There has recently been heated discussion of these issues by academics, students, media, and commentariat. We are taught in the Divinity School to interrogate what is behind questions asked and to examine power dynamics of such interactions.

Projecting an image of diversity at the University of Chicago

Within the academy, who is standing up on either side of this debate? Many very emotional issues are at play here, but I worry that stances against safe spaces and trigger warnings by faculty and administrators in the name of free speech are sometimes made in order to maintain a status quo in which young women and members of underrepresented minority communities do not feel safe questioning the often traditionally patriarchal systems in which they find themselves.
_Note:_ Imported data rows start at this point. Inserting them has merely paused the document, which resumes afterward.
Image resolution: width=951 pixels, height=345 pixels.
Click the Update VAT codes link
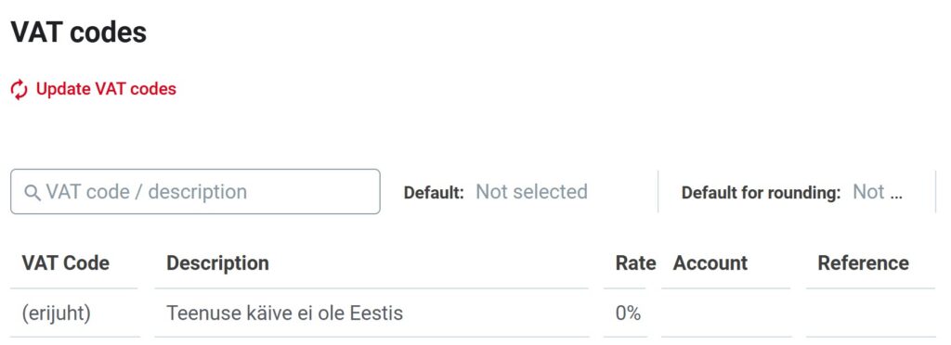[x=106, y=89]
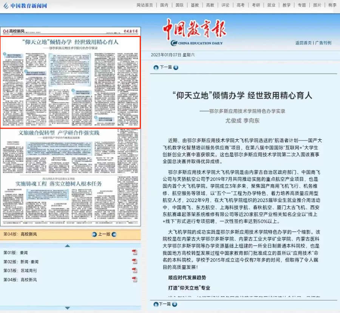The width and height of the screenshot is (340, 313).
Task: Click PDF icon beside 第03版 区域周刊
Action: coord(134,270)

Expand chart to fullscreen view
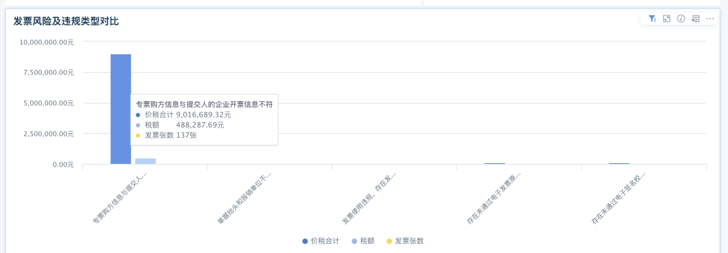[x=667, y=19]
How do we balance the right to free speech of tenured professors with equal rights for undergraduate students whose worldviews have long gone unheard in the academy? I am not sure that receiving such a letter from upper administration effectively communicates the University of Chicago's true and real dedication to an open dialogue in which a young Latina student can raise her hand in class and strongly challenge a statement made by a senior faculty member without fear of reprisal.

1 comment:

Ghillie Dhu said...

I have read your latest blog with interest.i am responding not in critiscm or judgement. It is amazing the things that happen throught the world and we never hear about them. So thanks for publishing.First of all i am not an adherent to your faith, but as a studier of most things in life I do understand it.Should it really matter what one believes? Why do most main religions teach peace,mercy,love,humbleness, yet so very few actually live up to what they believe? It is sad that in the 21st century there is still this prominent superstition of other religions. For mebeing a human being on this planet means that all should be included not, as happens at the moment, exclusion seems to be the mantra.Unconditional love is taught yet it is so limited in so many people.I am a christian and it is to my sorrow that I have witnessed racism,bigotry,false witness,exclusion due to money social standing etc.This is not the christianity that i believe in.So once again thanks for your post what little support i can offer is yours. Be strong be true to yourself and we can only hope that others can be awoken to the realities of life.